Produktionsland: USA
Produktionsjahr: 2019
FSK-Freigabe: ab 12 Jahren
Regie: Kasi Lemmons
Musik: Terence Blanchard
Besetzung: Cynthia Erivo, Leslie Odom Jr., Joe Alwyn, Clarke Peters, Vanessa Bell Calloway, Vondie Curtis-Hall, Jennifer Nettles, Omar J. Dorsey, Henry Hunter Hall, Janelle Monáe, Tim Guinee, Nick Basta
Kurzinhalt:
1849 in Dorchester County, Maryland, flieht die 27jährige Sklavin Minty (Cynthia Erivo), nachdem ihre Besitzer, Gideon Brodess (Joe Alwyn) und seine Mutter Eliza (Jennifer Nettles) beschließen, sie zu verkaufen. An sich wollte sie nur, dass das Kind, das sie sich mit ihrem Mann John (Zackary Momoh) wünscht, frei aufwächst. Von Gideons Suchtrupp getrieben, gelingt ihr eine langwierige und gefährliche Flucht in einen freien Bundesstaat. In Philadelphia sucht sie die Pennsylvania Anti-Slavery Society auf und findet in dem freien Afroamerikaner William Still (Leslie Odom Jr.) einen Mentor.

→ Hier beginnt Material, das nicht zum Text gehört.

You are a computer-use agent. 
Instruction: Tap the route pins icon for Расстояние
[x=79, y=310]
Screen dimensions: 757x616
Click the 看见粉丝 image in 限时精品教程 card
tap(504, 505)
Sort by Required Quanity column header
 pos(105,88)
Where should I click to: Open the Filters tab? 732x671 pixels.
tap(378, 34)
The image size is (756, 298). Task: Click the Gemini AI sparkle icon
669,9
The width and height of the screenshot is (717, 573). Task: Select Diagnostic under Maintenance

Ein Jahr später entscheidet sie sich, den selbstgewählten Namen Harriet Tubman angenommen, zurückzukehren, um ihre Familie zu retten. Dabei entdeckt sie ihre wahre Bestimmung und engagiert sich fortan, so viele Menschen aus der Sklaverei zu befreien, wie nur möglich. Als der Fugitive Slave Act verabschiedet wird, der es erlaubt, entflohene Sklaven in allen Bundesstaaten zu suchen und sie zurückzubringen, droht Harriet, ihre erkämpfte Freiheit wieder zu verlieren. Zumal Gideon nie vergessen hat, dass sie ihm einst entkommen ist …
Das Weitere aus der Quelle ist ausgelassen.